Source data ▸
::::
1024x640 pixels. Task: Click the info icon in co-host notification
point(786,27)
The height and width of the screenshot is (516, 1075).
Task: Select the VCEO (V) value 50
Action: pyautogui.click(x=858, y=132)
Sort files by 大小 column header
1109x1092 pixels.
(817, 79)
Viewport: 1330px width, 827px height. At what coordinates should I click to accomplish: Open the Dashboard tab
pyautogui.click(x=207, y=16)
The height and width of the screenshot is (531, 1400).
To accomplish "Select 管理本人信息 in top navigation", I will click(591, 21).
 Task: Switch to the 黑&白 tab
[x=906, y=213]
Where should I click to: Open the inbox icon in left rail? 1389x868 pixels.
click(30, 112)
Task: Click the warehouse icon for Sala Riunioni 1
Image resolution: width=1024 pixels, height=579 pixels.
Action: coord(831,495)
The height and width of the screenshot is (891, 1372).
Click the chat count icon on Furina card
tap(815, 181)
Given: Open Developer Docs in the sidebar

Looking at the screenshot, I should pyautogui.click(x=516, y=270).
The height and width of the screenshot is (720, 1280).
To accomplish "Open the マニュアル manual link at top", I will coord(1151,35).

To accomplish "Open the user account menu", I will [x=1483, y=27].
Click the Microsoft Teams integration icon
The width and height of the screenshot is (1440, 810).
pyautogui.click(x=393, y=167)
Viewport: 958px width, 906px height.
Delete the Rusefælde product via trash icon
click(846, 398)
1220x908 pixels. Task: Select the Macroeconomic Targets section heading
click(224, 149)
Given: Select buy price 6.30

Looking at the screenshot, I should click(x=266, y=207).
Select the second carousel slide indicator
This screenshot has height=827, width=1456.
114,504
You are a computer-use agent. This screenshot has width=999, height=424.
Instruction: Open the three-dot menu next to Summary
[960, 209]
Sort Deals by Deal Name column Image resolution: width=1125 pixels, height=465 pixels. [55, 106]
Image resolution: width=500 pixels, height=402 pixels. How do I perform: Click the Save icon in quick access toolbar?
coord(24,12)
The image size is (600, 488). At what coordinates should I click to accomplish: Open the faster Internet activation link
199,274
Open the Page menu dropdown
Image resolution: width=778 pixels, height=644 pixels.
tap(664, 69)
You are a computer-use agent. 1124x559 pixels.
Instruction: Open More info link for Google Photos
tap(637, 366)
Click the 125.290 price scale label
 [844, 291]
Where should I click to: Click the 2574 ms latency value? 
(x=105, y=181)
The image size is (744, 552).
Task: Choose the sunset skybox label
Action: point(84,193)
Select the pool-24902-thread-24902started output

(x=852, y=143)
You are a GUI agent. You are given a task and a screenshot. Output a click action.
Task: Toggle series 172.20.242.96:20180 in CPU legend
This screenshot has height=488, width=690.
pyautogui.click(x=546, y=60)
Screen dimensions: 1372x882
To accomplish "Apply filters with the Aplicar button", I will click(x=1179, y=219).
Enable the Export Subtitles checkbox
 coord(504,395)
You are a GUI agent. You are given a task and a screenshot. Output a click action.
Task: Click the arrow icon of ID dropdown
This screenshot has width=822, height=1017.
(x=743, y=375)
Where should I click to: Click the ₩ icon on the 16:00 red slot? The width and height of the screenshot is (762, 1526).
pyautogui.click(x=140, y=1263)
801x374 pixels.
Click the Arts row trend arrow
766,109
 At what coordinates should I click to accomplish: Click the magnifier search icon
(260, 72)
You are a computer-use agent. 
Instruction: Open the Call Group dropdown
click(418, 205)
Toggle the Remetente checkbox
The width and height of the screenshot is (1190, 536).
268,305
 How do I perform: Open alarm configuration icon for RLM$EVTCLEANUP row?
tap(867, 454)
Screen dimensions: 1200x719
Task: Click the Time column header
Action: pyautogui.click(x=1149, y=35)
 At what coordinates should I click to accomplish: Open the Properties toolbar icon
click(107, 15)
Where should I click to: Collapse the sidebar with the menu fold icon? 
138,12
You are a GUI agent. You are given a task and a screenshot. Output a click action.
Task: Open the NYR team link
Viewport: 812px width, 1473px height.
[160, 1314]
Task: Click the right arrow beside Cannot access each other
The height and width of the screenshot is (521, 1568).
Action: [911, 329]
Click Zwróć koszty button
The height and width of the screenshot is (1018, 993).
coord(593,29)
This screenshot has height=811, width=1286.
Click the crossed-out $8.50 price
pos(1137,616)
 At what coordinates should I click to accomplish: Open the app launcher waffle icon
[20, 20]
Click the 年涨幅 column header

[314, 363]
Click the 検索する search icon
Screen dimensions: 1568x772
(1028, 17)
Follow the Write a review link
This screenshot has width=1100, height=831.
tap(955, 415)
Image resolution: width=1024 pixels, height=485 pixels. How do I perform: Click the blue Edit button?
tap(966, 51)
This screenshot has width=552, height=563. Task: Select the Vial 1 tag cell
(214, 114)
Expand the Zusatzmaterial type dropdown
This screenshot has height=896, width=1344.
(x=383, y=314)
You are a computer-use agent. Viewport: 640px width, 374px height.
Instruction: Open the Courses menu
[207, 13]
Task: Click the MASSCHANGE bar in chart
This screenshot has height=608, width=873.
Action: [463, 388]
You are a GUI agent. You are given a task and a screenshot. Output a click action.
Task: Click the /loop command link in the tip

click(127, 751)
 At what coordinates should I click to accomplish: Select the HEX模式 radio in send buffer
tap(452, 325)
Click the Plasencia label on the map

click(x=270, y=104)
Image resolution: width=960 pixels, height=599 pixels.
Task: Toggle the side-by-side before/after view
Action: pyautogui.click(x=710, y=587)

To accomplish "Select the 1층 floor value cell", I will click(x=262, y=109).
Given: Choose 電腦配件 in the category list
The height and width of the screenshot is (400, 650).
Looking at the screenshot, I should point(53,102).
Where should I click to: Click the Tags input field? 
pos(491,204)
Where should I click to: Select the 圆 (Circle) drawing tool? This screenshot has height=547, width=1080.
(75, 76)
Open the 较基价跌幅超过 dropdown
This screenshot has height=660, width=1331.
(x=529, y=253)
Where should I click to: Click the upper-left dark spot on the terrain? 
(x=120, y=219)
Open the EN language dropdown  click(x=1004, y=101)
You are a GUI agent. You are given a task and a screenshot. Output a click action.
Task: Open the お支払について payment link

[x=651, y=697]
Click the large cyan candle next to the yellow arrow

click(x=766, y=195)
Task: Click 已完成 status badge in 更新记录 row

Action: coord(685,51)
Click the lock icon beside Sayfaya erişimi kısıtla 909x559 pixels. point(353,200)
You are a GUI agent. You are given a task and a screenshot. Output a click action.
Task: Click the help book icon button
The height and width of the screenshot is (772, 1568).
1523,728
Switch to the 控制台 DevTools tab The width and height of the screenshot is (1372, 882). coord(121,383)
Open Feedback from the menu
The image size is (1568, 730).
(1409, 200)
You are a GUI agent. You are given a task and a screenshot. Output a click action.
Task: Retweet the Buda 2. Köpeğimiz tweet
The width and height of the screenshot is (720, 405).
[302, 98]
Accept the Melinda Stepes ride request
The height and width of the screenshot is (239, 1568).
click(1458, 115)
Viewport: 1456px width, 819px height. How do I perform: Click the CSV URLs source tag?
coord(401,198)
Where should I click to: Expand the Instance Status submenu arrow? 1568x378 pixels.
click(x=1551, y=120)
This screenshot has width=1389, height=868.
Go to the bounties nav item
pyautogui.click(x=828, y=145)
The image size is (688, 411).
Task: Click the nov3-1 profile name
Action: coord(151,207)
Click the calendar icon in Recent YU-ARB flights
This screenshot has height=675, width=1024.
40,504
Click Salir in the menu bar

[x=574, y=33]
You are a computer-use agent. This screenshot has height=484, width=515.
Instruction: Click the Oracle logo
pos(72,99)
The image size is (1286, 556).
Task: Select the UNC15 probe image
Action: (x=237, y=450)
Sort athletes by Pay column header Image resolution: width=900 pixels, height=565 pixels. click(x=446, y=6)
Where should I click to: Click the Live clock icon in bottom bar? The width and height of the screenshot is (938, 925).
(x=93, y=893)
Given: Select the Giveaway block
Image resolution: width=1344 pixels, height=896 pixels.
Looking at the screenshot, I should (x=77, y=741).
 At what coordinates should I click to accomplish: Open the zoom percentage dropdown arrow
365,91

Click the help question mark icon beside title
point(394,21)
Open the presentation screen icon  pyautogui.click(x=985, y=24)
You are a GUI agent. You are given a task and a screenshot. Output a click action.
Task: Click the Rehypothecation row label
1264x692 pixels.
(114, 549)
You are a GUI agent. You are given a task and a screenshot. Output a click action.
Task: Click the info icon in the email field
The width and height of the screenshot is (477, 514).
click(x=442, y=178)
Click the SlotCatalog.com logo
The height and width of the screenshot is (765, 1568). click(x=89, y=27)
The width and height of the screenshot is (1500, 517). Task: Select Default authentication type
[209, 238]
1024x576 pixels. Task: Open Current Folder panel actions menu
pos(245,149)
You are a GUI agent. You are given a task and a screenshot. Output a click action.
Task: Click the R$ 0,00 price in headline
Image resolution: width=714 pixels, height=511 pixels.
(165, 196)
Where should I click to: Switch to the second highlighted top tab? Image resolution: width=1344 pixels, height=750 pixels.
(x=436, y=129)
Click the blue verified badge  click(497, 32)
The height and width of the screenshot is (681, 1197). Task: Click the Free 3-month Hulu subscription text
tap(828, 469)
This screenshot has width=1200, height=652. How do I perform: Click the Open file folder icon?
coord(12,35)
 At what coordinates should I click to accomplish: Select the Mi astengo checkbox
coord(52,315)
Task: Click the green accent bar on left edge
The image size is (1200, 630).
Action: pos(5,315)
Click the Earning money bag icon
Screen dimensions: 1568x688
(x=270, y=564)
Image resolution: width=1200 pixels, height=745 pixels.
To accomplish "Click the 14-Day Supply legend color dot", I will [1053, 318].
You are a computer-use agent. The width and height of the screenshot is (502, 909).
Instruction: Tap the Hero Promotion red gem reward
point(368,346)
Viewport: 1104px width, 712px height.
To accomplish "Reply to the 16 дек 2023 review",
::::
Activity ▸
Copy the entries above exactly, but only from the line holding "Open the EN" through the line holding "Accept the Melinda Stepes ride request", both included.

Worked solution ▸
Open the EN language dropdown  click(x=1004, y=101)
You are a GUI agent. You are given a task and a screenshot. Output a click action.
Task: Open the お支払について payment link

[x=651, y=697]
Click the large cyan candle next to the yellow arrow

click(x=766, y=195)
Task: Click 已完成 status badge in 更新记录 row

Action: coord(685,51)
Click the lock icon beside Sayfaya erişimi kısıtla 909x559 pixels. point(353,200)
You are a GUI agent. You are given a task and a screenshot. Output a click action.
Task: Click the help book icon button
The height and width of the screenshot is (772, 1568).
1523,728
Switch to the 控制台 DevTools tab The width and height of the screenshot is (1372, 882). coord(121,383)
Open Feedback from the menu
The image size is (1568, 730).
(1409, 200)
You are a GUI agent. You are given a task and a screenshot. Output a click action.
Task: Retweet the Buda 2. Köpeğimiz tweet
The width and height of the screenshot is (720, 405).
[302, 98]
Accept the Melinda Stepes ride request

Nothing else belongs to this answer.